Tuesday, August 29, 2017

Impaired microglia process dynamics post-stroke are specific to sites of secondary neurodegeneration

Secondary neurodegeneration or neuroprotection terms don't imply any sense of urgency. The neuronal cascade of death sounds like an emergency needing immediate intervention. Never use the non-active terminology.
http://onlinelibrary.wiley.com/doi/10.1002/glia.23201/full

Authors



  • Funding information National Health and Medical Research Council (NHMRC) of Australia; Hunter Medical Research Institute; Faculty of Health and Medicine Pilot Grant; The University of Newcastle, Australia

Abstract

Stroke induces tissue death both at the site of infarction and at secondary sites connected to the primary infarction. This latter process has been referred to as secondary neurodegeneration (SND). Using predominantly fixed tissue analyses, microglia have been implicated in regulating the initial response at both damage sites post-stroke. In this study, we used acute slice based multiphoton imaging, to investigate microglia dynamic process movement in mice 14 days after a photothrombotic stroke.
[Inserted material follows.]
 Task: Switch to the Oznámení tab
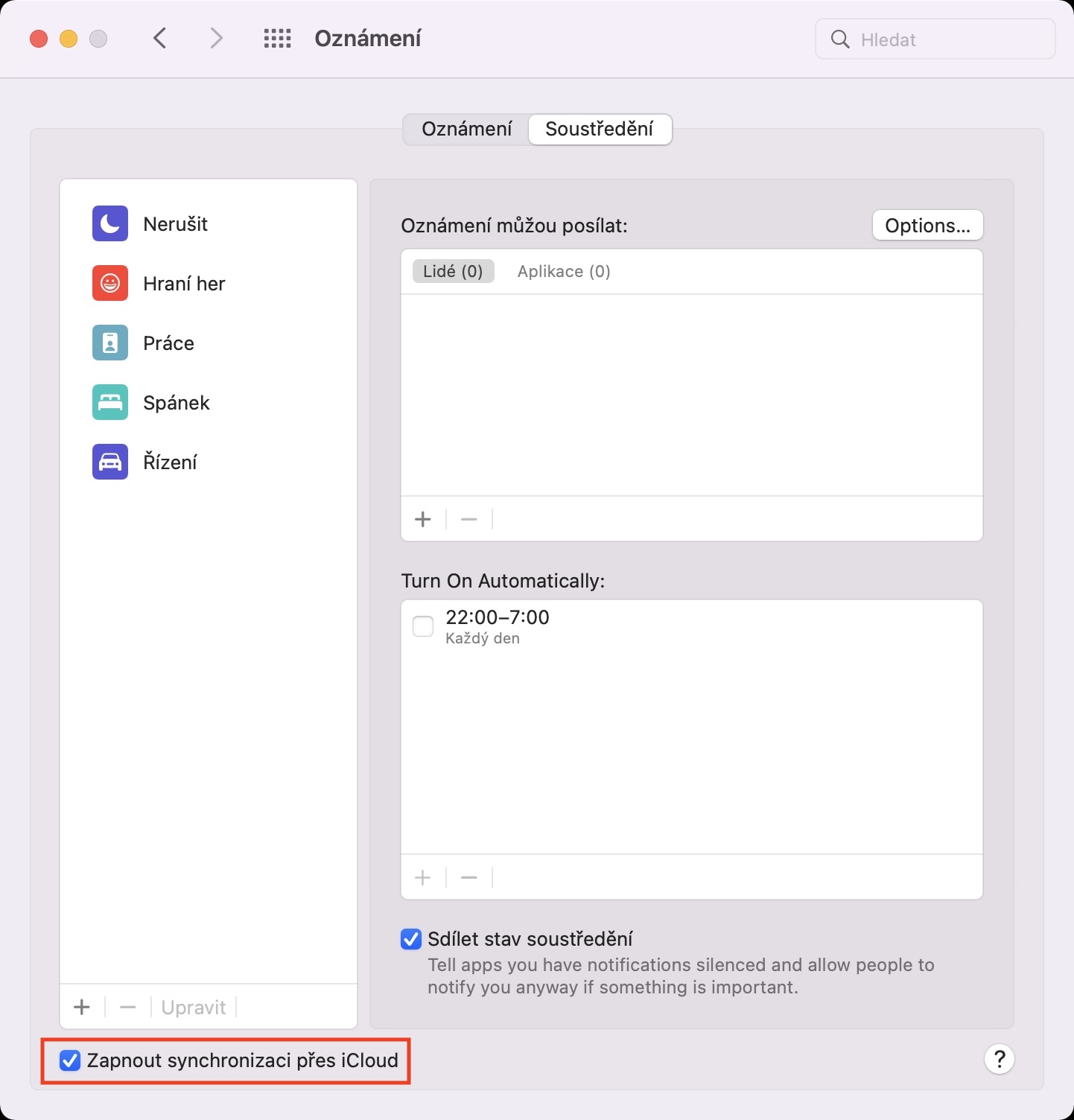pyautogui.click(x=467, y=130)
We evaluated the baseline motility and process responses to locally induced laser damage in both the peri-infarct (PI) territory and the ipsilateral thalamus, a major site of post-stroke SND. Our findings show that microglia process extension toward laser damage within the thalamus is lost, yet remains robustly intact within the PI territory. However, microglia at both sites displayed an activated morphology and elevated levels of commonly used activation markers (CD68, CD11b), indicating that the standardly used fixed tissue metrics of microglial “activity” are not necessarily predictive of microglia function. Analysis of the purinergic P2Y12 receptor, a key regulator of microglia process extension, revealed an increased somal localization on nonresponsive microglia in the thalamus. To our knowledge, this is the first study to identify a non-responsive microglia phenotype specific to areas of SND post-stroke, which cannot be identified by the classical assessment of microglia activation but rather the localization of P2Y12 to the soma.